▶ Objective
Pick up the article on the Abrdn rebrand below and keep writing it from the point where it stops.

* Start Text block *

Why the Abrdn rebrand is a poorly timed distraction

Is Abrdn focusing on the ‘gloss’ of branding as a distraction from the difficult task of reinvigorating its underlying fundamentals?

| More on:

The content of this article was relevant at the time of publishing. Circumstances change continuously and caution should therefore be exercised when relying upon any content contained within this article.

You’re reading a free article with opinions that may differ from The Motley Fool’s Premium Investing Services. Become a Motley Fool member today to get instant access to our top analyst recommendations, in-depth research, investing resources, and more. Learn More.

You have to feel a little sorry for Standard Life Aberdeen (LSE: SLA), which this week announced that it was rebranding by removing all of the vowels from its name to become ‘Abrdn’.  The underlying rationale behind the change was sound: in February the asset manager sold its Standard Life brand and wanted to end any subsequent brand confusion by dropping ‘Standard Life’ from its name. 

Twitter quickly pointed out that when a company has to clarify the pronunciation of its name in its own press releases, it is not a good start.  Why the company could not revert to its prior moniker of ‘Aberdeen Asset Management’ remains to be seen, but Abrdn says that it wants to become a “modern, agile, digitally enabled brand”.  That’s corporate speak for “we drank the Kool Aid offered to us by a branding agency and then spent lots of money.”

* End Text block *
* Start Provided data *

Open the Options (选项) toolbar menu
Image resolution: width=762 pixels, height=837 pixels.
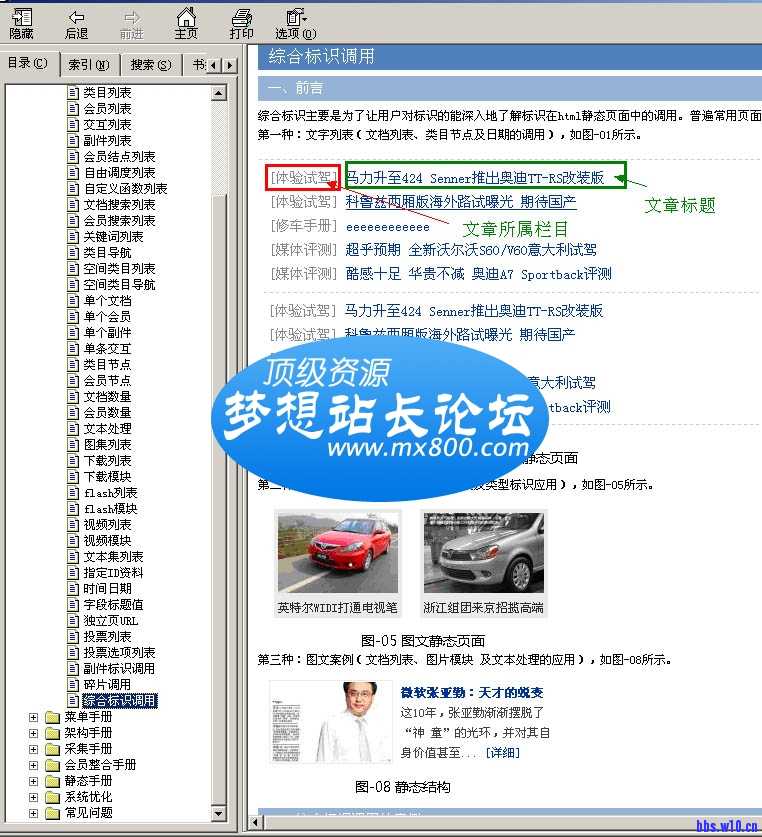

* End Provided data *

▶ Written response
A good or bad rebranding can make or break consumer-facing brands.  Oatly, a Swedish consumer goods company, was a rather sedate unknown before its powerful 2014 rebrand made it one of the coolest brands on supermarket shelves.  Last week the company filed its pre-IPO prospectus in in the USA where it is rumoured that the company will seek a $10 billion valuation.  So not all rebranding is worthy of mockery.  But away from the world of consumer products, a rebrand can also signal that a company has run out of ideas. 

The new name and brand could belie an underlying insecurity that Abrdn does not know how to adapt or to become relevant beyond its traditional markets and customer base; that it does not know how to reignite the connectivity which it once enjoyed with its clients.  SLA shares tumbled in the aftermath of the 2017 mega-merger between Standard Life and Aberdeen Asset Management, and today they trade at just over half of their 2017 level.

Part of Abrdn’s current woes can be tracked back to the loss of a significant asset management contract with Lloyds, as well as a flight of investors from its flagship funds.  One can’t help arriving at the analogy of a lost middle-aged man trying to reinvent himself as hip, young and cool to recapture the popularity and vigour of his younger days.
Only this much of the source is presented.